Desde que a evolução completou seu trabalho e introduziu este macaco ereto e pensante chamado homem, ele usa da sua superioridade para dominar tudo que o cerca. A saga humana pela sub-existência é árdua e no intuito de facilitar sua vida o homem observa o comportamento da natureza e, à medida que a conhece, cria engenhos capazes de organizar forças aleatórias as canalizando e as dirigindo para determinados fins específicos.
Algumas espécies de animais foram a primeira força utilizada pelo homem, a princípio, servindo de alimento e indiretamente de abrigo, quando doavam seu couro para moradias e vestuário.
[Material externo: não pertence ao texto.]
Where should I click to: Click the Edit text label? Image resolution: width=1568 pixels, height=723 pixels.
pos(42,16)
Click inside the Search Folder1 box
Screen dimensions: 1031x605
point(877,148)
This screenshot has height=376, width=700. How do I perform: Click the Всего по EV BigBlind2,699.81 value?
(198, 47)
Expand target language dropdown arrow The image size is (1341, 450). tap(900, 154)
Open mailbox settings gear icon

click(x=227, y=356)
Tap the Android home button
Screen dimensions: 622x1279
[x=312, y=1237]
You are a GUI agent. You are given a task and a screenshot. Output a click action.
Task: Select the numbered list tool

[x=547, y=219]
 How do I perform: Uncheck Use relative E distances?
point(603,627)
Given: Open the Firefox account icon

Depois, pelas suas características, passaram a ser utilizados como meio de transporte, de segurança e até de entretenimento.
Mas essa aparente paz pode estar ameaçada. E não sou eu o primeiro a pensar nessa perigosa hipótese. Há alguns anos atrás um desses hollywoodianos de plantão criou a famosa série “Planeta dos Macacos”. Uma intrigante ficção em que uma espécie de macaco se revolta contra os humanos, se rebela e passa a fazer conosco o que sempre fizemos com eles. Imagine um humano preso numa jaula e do lado de fora uma porção de macacos o observando, rindo, fazendo gracinhas e o prisioneiro arremessando excremento pra fora. É isso mesmo que acontece. Uma bobagem? Talvez nem tanto! O autor com essa cena, com certeza, quis chamar atenção para o desrespeito com os animais. Como na maioria das vezes não conseguimos nos condoer da dor alheia, talvez assim, tão didaticamente, pudéssemos entender que manter um animal preso, pura e simplesmente para exibição, é um capricho absurdo.
Mas a verdade é que tenho observado algo estranho com os cães. Basta chegar a madrugada e eles começam aquela infernal matinada. Um late de cá, outro responde de lá. Um mais perto outro mais longe ainda. Latido grosso, latido fino, latido rápido, latido lento. De repente tudo para. Silêncio absoluto. Graças a Deus, agora posso dormir, penso! E aí, de repente, como num ligar de botão, começam tudo outra vez. Mais quinze minutos de latumia na cabeça do pobre que tem que levantar cedo para trabalhar. E tome latido a uma, as duas, as três. De repente, dia amanhecendo e tudo cessa. Ricos cãezinhos de estimação devem dormir um sono diurno e alentador, pois ninguém é de ferro. De ferro apenas eu e sei lá mais quem!
Aos sábados, domingos e feriados, depois de uma noitada com amigos e de uma semana inteira madrugando é sempre bom fazer uma madorna matutina até lá pelas nove.
Aí, minha vizinha sisuda, que parece estar de mal com o mundo, pontual que nem ela só, prende seu vira latas as sete da matina. O bichinho protesta com latido fino e contínuo que mais parece um sapo martelo. Uau! Uau! Uau! E a vizinha se vinga do mundo com seu cãozinho de estimação!
Já pensei em ir à forra. Comprar um cachorrinho, dois, uma matilha inteira. Toda madrugada, quando começar o diálogo canino, ponho os meus em ação. Já pensei em gravar uivos e latidos e reproduzi-los num som bem potente só para abafar e ver se os cachorros homens controlam seus cachorros cachorros. Outra opção seria sair por aí dando uma de exterminador de cachorro. Mas isso não seria politicamente correto. Coitadinhos dos animaizinhos! Talvez eliminar proprietários de cães barulhentos fosse mais justo. Como é que eles conseguem dormir ou pelos menos não se importar com os apelos dos fieis amigos. Devem ser surdos mesmo, ou, no mínimo, masoquistas. Outro dia, num arroubo de loucura, passei numa esquina e numa sombra de varanda bem fresquinha e enceradinha, debaixo de uma buqueville, tinha um desses animaizinhos barulhentos dormindo que era uma beleza. Aí logo me veio aquele pensamento diabólico de vingança. Vou acordá-lo pra ele ver como é bom! Como não tinha nada nas mãos que pudesse alvejá-lo me pus a latir que nem um danado. Lati grosso, fino, lento, rápido, uivei que nem lobo. E ele bulufas pra mim! Aí me dei conta do que estava fazendo e fui embora. Já pensou se de repente, passa a carrocinha, aquela de recolher cachorro vadio. Íamos ter outra versão daquele filme, só que dessa vez o título seria outro: Planeta dos cachorros homens, porque ao contrário já é esse mesmo o mundo em que sobrevivemos: o dos homens cachorros.